## Task to complete
Go through the entries below and work out how many lines include "dropdown"; give only that number.

Dataset entries:
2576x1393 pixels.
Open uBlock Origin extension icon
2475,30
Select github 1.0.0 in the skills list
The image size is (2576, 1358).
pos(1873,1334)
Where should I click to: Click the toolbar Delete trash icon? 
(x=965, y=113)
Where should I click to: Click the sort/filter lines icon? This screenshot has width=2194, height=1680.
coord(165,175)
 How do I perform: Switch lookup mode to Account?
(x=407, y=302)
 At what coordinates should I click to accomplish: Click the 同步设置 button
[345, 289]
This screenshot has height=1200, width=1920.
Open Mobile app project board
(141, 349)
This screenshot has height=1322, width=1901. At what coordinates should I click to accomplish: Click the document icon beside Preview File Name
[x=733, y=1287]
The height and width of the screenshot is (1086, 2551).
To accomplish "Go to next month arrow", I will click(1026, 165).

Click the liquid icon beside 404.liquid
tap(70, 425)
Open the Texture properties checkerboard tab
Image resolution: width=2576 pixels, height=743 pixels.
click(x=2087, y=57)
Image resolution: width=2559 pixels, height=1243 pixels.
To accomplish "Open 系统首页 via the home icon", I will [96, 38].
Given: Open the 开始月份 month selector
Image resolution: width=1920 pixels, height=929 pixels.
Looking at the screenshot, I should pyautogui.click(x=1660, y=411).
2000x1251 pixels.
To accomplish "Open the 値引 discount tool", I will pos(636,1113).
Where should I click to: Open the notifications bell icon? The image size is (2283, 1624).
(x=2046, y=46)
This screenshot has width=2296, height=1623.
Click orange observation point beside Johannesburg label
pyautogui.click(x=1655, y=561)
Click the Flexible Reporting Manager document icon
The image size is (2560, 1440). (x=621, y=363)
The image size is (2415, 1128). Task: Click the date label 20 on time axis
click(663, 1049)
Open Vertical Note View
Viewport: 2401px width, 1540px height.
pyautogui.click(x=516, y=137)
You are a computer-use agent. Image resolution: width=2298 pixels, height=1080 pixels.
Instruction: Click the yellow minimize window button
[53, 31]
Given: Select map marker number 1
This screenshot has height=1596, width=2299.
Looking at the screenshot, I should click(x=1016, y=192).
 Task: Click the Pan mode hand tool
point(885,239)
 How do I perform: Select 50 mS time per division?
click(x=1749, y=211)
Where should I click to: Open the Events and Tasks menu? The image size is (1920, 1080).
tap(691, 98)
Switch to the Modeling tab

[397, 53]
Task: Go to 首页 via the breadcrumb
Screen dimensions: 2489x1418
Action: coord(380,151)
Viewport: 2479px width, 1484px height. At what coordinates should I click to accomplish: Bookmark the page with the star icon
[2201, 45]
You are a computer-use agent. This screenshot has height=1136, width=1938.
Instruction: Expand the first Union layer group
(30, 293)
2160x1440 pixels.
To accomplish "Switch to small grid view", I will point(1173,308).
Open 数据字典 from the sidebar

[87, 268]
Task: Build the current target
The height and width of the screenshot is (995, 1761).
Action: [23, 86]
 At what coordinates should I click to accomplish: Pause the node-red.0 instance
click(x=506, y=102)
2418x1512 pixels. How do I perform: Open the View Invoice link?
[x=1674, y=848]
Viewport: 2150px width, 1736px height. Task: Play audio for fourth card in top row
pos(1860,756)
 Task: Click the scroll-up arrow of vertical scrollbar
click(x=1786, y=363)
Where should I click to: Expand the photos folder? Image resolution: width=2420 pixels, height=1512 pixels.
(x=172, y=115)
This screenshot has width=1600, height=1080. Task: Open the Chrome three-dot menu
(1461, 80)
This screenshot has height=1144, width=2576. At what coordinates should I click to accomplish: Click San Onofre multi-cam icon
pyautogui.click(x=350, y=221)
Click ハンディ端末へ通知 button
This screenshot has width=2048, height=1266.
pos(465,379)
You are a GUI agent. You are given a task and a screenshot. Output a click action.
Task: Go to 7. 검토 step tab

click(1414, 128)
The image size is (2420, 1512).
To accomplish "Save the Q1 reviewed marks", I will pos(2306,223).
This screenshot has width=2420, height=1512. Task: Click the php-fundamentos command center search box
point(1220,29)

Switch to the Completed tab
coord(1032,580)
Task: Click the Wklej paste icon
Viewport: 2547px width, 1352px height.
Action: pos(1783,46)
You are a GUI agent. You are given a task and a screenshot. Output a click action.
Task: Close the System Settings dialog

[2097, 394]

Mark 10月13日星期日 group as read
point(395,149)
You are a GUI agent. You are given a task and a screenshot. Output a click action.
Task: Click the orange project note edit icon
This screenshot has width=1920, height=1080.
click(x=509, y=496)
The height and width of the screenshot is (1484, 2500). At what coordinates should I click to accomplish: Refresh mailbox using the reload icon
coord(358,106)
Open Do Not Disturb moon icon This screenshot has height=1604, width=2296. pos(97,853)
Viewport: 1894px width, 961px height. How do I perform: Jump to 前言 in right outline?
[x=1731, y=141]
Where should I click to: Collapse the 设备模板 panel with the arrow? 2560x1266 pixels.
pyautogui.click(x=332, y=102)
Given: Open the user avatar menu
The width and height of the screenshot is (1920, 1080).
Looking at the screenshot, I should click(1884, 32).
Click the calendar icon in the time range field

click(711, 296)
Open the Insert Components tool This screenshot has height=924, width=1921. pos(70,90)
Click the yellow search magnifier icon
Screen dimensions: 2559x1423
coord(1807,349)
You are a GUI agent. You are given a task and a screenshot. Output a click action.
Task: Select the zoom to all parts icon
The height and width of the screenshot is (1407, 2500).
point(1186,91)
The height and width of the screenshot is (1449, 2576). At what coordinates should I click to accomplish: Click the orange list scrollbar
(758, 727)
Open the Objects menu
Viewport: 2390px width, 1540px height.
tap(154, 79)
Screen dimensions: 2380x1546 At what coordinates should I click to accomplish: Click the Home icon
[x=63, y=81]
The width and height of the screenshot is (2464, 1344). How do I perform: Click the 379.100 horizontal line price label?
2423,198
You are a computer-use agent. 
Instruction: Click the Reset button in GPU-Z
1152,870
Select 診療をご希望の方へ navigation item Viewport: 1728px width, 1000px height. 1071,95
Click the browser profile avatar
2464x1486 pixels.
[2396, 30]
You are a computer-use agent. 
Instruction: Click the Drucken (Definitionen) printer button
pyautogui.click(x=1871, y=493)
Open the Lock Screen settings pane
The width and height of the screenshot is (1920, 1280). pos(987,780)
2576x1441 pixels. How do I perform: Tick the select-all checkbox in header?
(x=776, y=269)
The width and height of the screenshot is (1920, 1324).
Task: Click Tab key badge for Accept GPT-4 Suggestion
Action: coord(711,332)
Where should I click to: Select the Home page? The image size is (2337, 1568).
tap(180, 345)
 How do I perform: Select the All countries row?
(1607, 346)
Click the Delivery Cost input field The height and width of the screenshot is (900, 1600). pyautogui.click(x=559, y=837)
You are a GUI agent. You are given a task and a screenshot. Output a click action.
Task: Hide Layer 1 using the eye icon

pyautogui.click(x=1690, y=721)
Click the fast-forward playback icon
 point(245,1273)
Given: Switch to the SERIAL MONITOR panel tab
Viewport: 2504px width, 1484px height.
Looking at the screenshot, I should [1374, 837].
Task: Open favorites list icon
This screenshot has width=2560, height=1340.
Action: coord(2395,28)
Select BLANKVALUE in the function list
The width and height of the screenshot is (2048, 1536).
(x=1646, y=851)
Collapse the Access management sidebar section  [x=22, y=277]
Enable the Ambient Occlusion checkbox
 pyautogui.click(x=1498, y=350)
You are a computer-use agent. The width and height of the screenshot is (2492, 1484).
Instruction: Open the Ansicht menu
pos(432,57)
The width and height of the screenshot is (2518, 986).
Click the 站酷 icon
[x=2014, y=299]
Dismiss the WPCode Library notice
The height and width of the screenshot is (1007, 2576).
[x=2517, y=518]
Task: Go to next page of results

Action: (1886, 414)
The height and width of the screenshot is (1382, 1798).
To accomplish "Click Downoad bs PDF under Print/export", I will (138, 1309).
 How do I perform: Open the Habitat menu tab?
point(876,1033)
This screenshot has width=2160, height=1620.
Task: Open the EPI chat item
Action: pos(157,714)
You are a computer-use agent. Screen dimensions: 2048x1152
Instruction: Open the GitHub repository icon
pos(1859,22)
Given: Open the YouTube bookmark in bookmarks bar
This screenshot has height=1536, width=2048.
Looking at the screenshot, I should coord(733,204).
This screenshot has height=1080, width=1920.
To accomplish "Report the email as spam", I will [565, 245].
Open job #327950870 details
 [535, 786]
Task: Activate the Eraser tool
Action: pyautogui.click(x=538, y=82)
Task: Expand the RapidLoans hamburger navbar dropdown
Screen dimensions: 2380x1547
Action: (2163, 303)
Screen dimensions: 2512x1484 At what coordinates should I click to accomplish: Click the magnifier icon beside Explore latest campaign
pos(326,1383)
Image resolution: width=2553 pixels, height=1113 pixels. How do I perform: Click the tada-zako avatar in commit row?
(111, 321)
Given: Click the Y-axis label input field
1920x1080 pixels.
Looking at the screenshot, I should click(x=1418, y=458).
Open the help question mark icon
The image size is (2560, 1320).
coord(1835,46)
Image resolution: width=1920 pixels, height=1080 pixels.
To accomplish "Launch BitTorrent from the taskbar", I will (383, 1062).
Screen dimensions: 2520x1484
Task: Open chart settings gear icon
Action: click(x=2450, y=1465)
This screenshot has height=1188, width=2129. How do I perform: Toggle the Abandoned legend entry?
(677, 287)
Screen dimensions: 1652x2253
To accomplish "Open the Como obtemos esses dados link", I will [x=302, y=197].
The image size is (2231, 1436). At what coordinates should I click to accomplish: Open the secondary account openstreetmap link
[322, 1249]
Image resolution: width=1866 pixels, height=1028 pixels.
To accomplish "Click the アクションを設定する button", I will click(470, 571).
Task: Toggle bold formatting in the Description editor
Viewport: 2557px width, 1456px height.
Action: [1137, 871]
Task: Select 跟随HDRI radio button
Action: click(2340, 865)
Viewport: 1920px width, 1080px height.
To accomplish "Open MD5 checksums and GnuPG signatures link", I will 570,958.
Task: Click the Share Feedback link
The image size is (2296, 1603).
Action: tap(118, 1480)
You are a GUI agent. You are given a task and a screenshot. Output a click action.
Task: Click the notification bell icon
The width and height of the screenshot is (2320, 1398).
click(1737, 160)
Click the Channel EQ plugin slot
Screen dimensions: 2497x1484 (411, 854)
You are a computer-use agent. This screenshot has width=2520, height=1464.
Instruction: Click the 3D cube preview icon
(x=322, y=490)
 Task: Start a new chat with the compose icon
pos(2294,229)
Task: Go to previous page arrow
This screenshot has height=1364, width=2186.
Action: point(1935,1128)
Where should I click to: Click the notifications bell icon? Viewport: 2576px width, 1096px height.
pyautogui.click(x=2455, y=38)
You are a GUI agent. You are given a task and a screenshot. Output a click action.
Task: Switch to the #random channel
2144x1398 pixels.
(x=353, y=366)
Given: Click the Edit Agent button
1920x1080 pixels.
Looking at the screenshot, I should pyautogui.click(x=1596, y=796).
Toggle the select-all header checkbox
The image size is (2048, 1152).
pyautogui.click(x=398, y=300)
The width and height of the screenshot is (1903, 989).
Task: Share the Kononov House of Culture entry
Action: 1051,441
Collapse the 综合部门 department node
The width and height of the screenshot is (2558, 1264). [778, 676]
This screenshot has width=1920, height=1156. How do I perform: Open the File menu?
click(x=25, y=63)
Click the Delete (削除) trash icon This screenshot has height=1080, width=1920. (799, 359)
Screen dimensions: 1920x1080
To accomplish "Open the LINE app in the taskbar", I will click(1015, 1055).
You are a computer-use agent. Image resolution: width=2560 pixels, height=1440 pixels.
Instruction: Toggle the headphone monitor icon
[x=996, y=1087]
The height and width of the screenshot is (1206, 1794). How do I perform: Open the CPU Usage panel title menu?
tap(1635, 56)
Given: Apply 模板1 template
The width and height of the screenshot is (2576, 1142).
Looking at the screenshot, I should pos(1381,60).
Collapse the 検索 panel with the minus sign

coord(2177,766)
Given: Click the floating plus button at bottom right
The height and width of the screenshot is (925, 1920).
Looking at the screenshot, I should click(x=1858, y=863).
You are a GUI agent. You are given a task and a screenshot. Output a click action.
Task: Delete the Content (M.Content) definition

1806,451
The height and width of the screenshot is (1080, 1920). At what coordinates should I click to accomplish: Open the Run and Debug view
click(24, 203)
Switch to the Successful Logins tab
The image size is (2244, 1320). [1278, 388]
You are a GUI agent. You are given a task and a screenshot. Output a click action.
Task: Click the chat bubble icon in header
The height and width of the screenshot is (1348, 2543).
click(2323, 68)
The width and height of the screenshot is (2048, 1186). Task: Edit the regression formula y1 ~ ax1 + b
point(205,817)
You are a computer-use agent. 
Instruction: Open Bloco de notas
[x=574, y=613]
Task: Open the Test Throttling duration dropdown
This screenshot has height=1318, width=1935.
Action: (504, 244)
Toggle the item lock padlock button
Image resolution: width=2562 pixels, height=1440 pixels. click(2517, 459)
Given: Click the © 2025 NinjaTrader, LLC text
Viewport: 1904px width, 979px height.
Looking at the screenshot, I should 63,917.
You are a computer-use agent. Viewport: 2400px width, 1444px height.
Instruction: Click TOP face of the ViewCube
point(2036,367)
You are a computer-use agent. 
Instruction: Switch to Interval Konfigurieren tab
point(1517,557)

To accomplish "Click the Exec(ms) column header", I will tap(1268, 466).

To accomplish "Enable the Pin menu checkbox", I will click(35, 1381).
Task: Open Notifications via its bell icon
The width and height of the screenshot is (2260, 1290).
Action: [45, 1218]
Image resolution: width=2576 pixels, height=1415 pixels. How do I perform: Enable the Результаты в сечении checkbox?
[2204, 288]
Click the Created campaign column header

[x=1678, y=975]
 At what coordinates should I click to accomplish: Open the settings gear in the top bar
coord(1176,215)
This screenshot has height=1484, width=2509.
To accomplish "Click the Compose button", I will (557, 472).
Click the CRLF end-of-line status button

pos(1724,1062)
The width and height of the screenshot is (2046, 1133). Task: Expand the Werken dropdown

## Response
3